Problem with overfitting

Hello,

I have a problem with overfitting.

It is a classification with 8 label values and 6 attributes with about 5.5 million values each.

By cross validation with 10 folds, my decision tree reaches an accuracy of about 93%. Unfortunately, when I apply the model to new data, I only get a test accuracy of 33%.

Can anyone tell me how to prevent overfitting on the training data?

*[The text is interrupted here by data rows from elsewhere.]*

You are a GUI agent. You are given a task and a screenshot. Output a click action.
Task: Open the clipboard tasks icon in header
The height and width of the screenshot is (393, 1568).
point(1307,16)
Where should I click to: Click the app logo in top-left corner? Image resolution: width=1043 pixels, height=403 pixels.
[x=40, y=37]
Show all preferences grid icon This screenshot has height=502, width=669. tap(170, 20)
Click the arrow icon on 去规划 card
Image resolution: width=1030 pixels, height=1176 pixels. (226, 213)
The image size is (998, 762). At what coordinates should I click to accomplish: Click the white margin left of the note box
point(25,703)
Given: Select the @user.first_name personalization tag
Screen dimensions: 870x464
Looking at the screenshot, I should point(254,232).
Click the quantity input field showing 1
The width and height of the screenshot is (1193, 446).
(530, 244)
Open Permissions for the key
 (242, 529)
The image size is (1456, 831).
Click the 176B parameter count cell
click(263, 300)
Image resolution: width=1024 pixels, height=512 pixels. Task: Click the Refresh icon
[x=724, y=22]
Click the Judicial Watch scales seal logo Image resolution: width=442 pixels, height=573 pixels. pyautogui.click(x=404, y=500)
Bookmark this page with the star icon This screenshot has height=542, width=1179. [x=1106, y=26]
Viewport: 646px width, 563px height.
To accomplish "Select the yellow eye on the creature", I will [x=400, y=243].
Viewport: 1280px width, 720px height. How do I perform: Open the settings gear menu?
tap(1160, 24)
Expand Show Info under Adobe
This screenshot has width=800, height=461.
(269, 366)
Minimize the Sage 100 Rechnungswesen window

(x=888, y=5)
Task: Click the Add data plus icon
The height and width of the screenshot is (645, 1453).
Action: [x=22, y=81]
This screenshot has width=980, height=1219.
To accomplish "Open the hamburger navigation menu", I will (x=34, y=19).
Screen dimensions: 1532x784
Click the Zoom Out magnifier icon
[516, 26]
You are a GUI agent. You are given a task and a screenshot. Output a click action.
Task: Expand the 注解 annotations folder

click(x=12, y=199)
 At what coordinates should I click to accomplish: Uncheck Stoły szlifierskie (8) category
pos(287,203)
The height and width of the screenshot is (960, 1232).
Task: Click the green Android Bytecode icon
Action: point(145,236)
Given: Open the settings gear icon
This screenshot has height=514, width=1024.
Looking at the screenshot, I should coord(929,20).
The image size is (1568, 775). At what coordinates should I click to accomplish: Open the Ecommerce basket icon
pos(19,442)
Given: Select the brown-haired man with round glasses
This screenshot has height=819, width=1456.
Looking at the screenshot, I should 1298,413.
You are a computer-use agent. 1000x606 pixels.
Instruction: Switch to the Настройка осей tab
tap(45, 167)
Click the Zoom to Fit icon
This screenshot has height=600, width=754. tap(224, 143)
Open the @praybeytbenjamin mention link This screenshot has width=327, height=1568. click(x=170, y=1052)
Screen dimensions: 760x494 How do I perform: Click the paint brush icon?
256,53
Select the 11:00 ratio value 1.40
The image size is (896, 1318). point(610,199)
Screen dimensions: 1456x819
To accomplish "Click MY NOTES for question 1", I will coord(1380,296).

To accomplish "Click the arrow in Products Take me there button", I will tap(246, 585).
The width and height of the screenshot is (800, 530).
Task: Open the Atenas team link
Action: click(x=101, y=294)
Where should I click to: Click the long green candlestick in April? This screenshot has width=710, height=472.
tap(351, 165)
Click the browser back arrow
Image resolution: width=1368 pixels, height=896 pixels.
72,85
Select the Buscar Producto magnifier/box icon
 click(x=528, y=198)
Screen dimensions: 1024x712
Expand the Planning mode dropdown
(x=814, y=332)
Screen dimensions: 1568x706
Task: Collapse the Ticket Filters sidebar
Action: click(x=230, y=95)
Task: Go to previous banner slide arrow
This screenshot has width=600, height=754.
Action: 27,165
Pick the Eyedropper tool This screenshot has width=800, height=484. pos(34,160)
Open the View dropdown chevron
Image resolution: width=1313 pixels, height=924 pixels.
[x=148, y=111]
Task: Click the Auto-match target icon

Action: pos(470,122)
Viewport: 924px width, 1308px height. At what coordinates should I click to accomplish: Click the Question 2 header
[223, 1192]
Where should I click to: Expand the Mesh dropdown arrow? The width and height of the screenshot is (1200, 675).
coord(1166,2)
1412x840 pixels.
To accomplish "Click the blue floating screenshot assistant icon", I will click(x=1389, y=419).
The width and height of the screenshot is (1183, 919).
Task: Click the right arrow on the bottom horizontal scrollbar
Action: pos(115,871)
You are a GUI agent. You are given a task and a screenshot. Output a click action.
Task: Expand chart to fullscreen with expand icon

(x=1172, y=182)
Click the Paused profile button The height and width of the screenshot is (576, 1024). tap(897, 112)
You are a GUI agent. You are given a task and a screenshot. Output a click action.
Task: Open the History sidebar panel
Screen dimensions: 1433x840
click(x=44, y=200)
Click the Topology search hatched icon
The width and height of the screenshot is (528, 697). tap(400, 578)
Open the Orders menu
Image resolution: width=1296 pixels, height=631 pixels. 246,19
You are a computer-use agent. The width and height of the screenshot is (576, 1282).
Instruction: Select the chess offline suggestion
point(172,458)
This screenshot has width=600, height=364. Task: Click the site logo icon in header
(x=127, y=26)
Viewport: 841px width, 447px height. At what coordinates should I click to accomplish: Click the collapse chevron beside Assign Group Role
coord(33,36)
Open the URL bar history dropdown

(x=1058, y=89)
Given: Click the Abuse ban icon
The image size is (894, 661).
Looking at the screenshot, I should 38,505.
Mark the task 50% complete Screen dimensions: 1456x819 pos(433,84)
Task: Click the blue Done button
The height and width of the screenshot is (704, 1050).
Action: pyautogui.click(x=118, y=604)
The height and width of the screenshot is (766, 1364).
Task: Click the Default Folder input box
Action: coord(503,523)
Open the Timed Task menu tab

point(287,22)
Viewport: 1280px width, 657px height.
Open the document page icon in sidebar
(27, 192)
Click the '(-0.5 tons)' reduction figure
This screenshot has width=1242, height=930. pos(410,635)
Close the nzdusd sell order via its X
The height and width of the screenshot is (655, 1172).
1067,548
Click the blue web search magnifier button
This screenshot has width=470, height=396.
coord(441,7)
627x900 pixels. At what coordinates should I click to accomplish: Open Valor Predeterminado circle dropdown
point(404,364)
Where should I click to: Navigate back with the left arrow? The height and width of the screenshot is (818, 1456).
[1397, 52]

I have chosen the following parameters for the decision tree:

criterion: information gain

maximum depth: 30

apply pruning: yes

confidence: 0.24

apply prepruning: yes

minimum gain: 0.0

minimum leaf size: 1

minimum size for slit: 1

number of prepruning alternatives: 0

Greetings

Simon

Find more posts tagged with

AI Studio

Classification

Decision Tree

Cross Validation

Accepted answers

All comments

Hi,

are there duplicates or pseudo duplicates in your data?

Lets say you have production data for items, and items are created in batches. Than two items of the same machine are virtually the same. Cross validation may separate them into train and test set and you 'fool' your validation.

Best,

Martin

Hello @mschmitz,

My project is about combustion. The model is supposed to predict emissions. It may well be that some operating conditions occur more than once.

Does the Remove Duplicates operator help here?

Regards

Simon

hard to say. Do you have more than 1 combustion engine/device and your test set is a different engine? That would totally explain it, because your model may have overfitted on the engine.

Best,

Martin

No, it is waste combustion.

I use the data from 2010 - 2020 as training data and the data from 2021 as test data.

I have also tried to train the model with only 2/3 of the training data and test it with the remaining 1/3 (to exclude that something has changed in the process since 2021), but with the same result (the low test accuracy).

Regards

Simon

Hi,

maybe have a look at this older blog post of mine: https://towardsdatascience.com/when-cross-validation-fails-9bd5a57f07b5 that could be it.

Best,

Martin

Hi @mschmitz

I have now carried out the cross validation with a batch, but with the same result.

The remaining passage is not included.